More novel, and a potentially worrying precedent for any number of people, is the peculiarity of the Home Office permanent secretary’s calling in the police rather than investigating the leaks internally.

Paulie has some good points to make about this affair, in particular that there’s a relevant distinction not just between leaks that damage national security and those that cause political embarrassment, but also between leaks made on grounds of conscientious objection to ministerial secrecy and those made on grounds of being a de facto spy for the opposition.
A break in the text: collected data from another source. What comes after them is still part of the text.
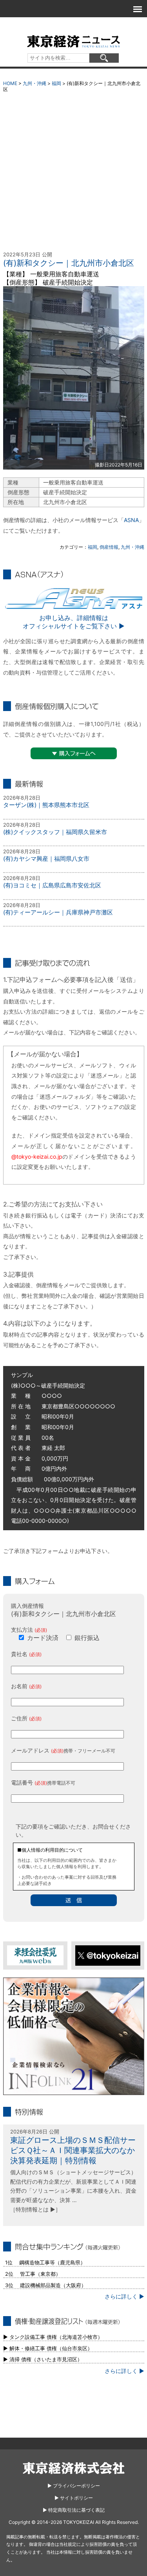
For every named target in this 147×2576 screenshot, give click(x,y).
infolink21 (73, 2036)
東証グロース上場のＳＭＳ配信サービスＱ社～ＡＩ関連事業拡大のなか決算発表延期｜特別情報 (73, 2150)
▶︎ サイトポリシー (73, 2498)
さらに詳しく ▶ (124, 2296)
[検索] (104, 58)
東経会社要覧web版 (35, 1955)
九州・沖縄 (34, 83)
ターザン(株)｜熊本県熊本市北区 (46, 805)
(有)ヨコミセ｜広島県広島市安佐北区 (52, 885)
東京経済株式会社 (74, 2468)
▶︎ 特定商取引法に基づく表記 (74, 2510)
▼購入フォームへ (74, 753)
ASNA (131, 520)
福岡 (56, 83)
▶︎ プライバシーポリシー (73, 2486)
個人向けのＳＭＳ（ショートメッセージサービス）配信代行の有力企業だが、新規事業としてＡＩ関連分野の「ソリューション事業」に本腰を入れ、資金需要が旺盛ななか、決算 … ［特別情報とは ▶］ (73, 2191)
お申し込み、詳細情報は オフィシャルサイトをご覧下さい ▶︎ (74, 622)
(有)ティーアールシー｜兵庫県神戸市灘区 (58, 912)
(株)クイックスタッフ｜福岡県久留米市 (55, 832)
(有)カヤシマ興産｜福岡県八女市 (46, 858)
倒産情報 (109, 547)
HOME (10, 83)
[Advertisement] (73, 173)
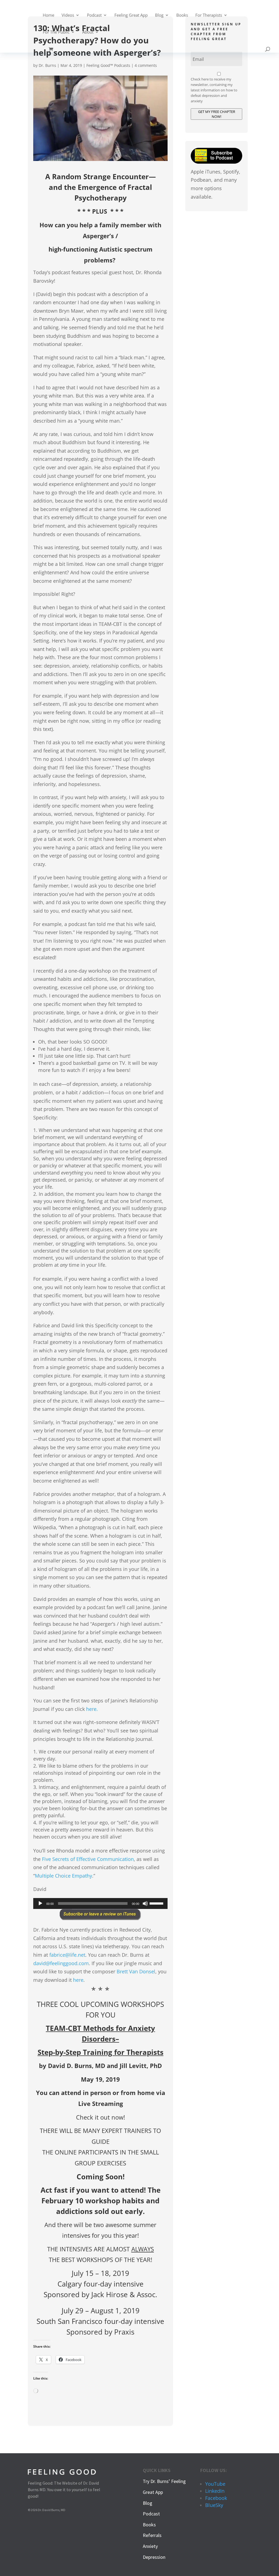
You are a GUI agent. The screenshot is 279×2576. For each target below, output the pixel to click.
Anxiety (150, 2546)
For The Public (56, 32)
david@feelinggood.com (61, 1963)
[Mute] (145, 1903)
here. (92, 1709)
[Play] (40, 1903)
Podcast (94, 15)
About (87, 32)
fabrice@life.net (67, 1955)
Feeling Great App (131, 15)
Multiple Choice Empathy (63, 1875)
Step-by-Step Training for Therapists (100, 2052)
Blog (159, 15)
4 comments (146, 65)
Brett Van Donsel (136, 1971)
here (78, 1980)
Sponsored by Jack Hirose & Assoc (99, 2294)
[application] (100, 1903)
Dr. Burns (47, 65)
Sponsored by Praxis (100, 2332)
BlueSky (214, 2505)
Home (48, 15)
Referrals (152, 2535)
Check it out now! (100, 2117)
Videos (68, 15)
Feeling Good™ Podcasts (108, 65)
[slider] (157, 1903)
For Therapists (208, 15)
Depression (154, 2557)
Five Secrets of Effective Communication (88, 1859)
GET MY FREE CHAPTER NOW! (216, 114)
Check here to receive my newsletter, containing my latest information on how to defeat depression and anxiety (214, 90)
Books (182, 15)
Although I don’t agree that Parliamentary privilege should be quite as sacrosanct as he might like. As Vernon Bogdanor says:

MPs are subject to criminal law as much as the rest of us… Their parliamentary privilege only extends to speeches in the chamber, not their offices. If an MP were accused of theft and keeping stolen goods in his office at the House of Commons, should he be exempt from a police investigation?
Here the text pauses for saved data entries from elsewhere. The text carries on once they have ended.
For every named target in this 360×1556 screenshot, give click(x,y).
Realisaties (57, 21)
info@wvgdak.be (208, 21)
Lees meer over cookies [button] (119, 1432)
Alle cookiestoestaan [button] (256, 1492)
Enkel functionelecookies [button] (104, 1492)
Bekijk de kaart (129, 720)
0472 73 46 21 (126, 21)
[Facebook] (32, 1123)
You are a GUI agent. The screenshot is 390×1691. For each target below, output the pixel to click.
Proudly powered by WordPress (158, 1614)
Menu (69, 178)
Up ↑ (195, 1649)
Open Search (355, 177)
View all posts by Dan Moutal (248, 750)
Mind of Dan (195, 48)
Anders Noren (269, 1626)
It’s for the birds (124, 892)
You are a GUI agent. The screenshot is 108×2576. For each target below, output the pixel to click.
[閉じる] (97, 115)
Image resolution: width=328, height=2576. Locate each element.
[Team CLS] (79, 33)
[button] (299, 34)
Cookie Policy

Whether Green’s arrest was reasonable as part of an investigation depends utterly on the specifics of the case. I dunno those.

But I do agree that Parliament (particularly the elected half of it) must be sovereign, and that while of course nobody can be above the rule of law, the law itself must be subordinate to democracy. On this tension, I can’t improve on this comment from Owen Barder:

If MPs believe that the good functioning of democracy depends on more information being made available than is currently required and allowed by law, then they should change the law, not break it.
For the police to enforce the law, as passed by Parliament, is not an intrusion of police power into democracy. Enforcing the law is the job of the police; and if Parliament doesn’t like the law then they are in a peculiarly strong position to do something about it.


Anonymous said...

Re: Owen's comments. If only it was that easy eh? MPs can obviously just change the law when it's "right" to do so...their motions always reach the debate stage in parliament and they're never talked out of parliament and put to the back of the queue, effectively killing them.

Like with PR, this issue is one that opposition parties will complain about when they can't realistically change anything, then change nothing when in power as it is giving some of that power away.

Besides the point, it doesn't appear necessarily that any law has been broken here.

Anonymous said...

Lee - It is parliament that determines whether they want to let a bill fail through lack of time. If a majority of MPs wish it, they can change the law.

It is not acceptable for MPs, (egged on by journalists) to say that because they believe the law does not permit the degree of openness that they believe is necessary for the exercise of proper oversight by parliament, that it is acceptable for civil servants or MPs to break the law. If they don't like the law, they should change it. And they should welcome, not denounce, the efforts of the police to enforce the laws that they themselves have passed.

(I agree that it it is not yet clear whether a law has been broken in this case. Presumably it is the purpose of the police investigation to establish this.)

Anonymous said...

If he hasn't broken any law, why is the defence of the Tories that he was "just doing his job"? Why not simply argue that he is innocent?!